Aim: Can you retype the rows below exactly as they appear?

===== Material for this task

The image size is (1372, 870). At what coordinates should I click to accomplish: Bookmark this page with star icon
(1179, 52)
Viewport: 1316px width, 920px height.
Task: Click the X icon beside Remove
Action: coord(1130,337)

==========

The result:
The image size is (1372, 870). At what coordinates should I click to accomplish: Bookmark this page with star icon
(1179, 52)
Viewport: 1316px width, 920px height.
Task: Click the X icon beside Remove
Action: coord(1130,337)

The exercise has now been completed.